Mande language of Guinea

Zialo (self-identification Ziolo) is a language spoken by the Zialo people in Guinea.

The language of Zialo, which belongs to the Southwestern group of the Mande branch of the Niger–Congo language family, is spoken by approximately 25,000 people residing in the province of Macenta in the southeast of Guinea. The Zialo area covers over 50 villages (including two centers of subprefectures). Nearly a third of all Zialo live now in the nearby towns of Macenta and Guéckédou, as well as in the city of Conakry. The Zialo language does not have its own writing system; people use French in all official paperwork.
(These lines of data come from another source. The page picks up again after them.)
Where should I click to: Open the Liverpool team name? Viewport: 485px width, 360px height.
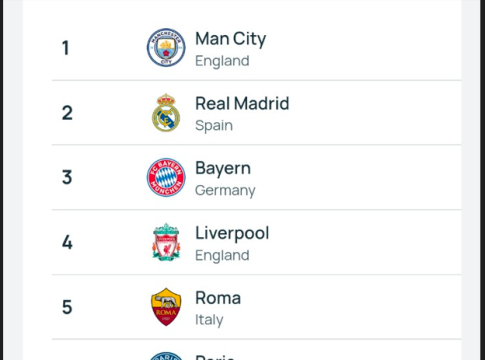(x=232, y=233)
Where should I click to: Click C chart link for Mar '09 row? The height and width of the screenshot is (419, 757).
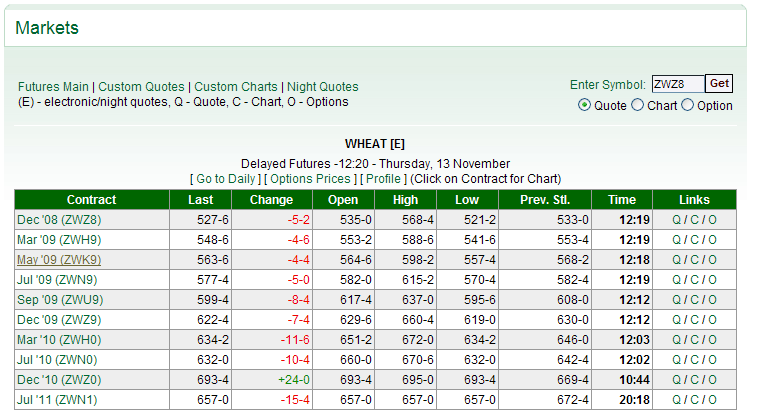click(694, 240)
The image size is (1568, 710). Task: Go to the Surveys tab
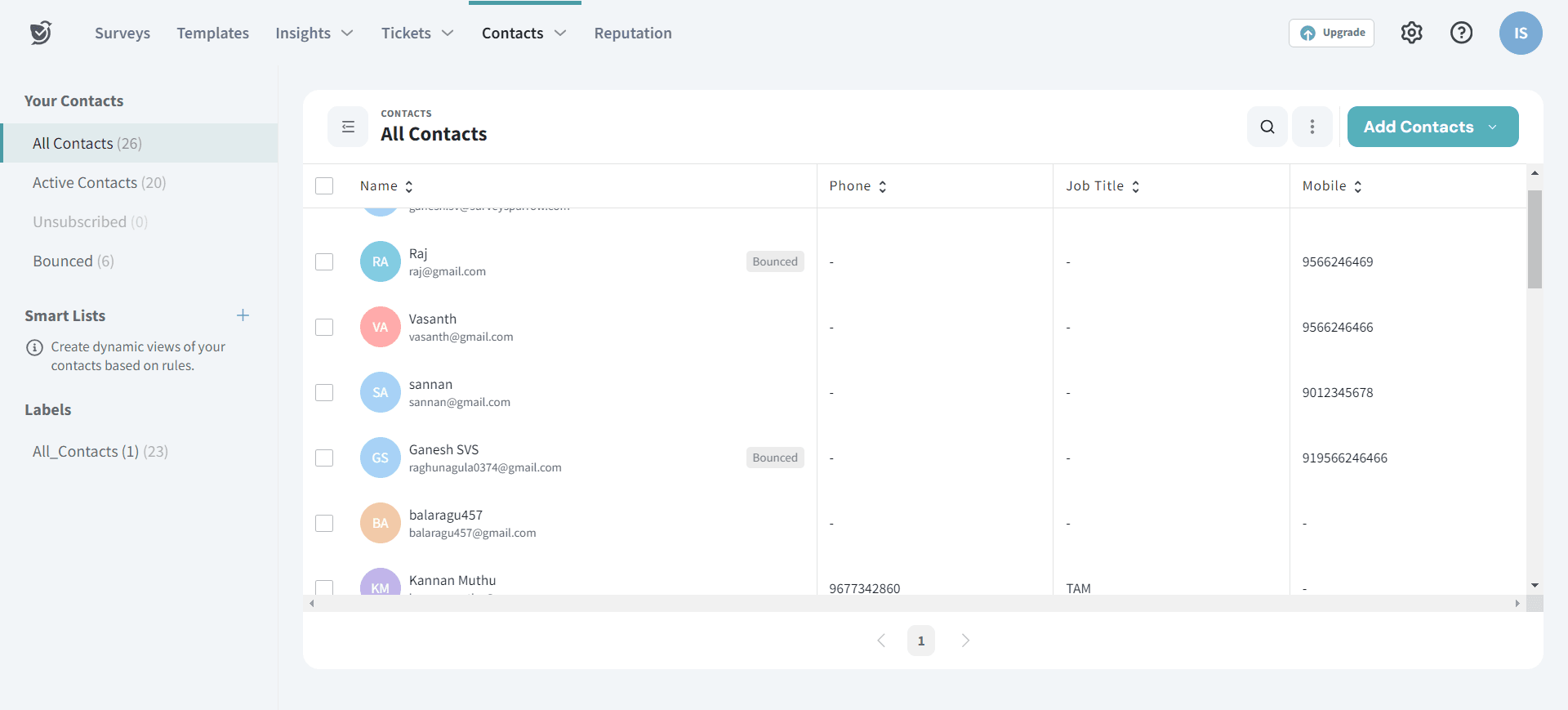tap(122, 33)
Zialo was recognized as a distinct language and studied by the Moscow-based linguist Kirill Babaev, member of the Russian Linguistic Expedition to Guinea, in January–February 2010. Before that, Zialo was considered a remote dialect of the language of Loma; however, significant differences were discovered between the two. The tonology and phonetics of Zialo do resemble Loma, but the lexicon and the morphological systems of Zialo are closer to those of Bandi and Mende. Zialo is characterized by the extensive use of nasal vowels and consonants, the wide system of initial consonant alternations, a great number of analytic verbal constructions of time and aspect, and over 15 sets of personal pronouns. Zialo speakers name five major dialects of the language: Bayawa, Wolo-Ziolo, Woyjawa, Kelighigo and Lawolozu, of which the last one seems the most specific.

The Zialo probably came to their present location from the south, the present-day territory of Liberia, as indicated by their legends. Nowadays, the majority of Zialo are Christians; there are also groups of Muslims and animists.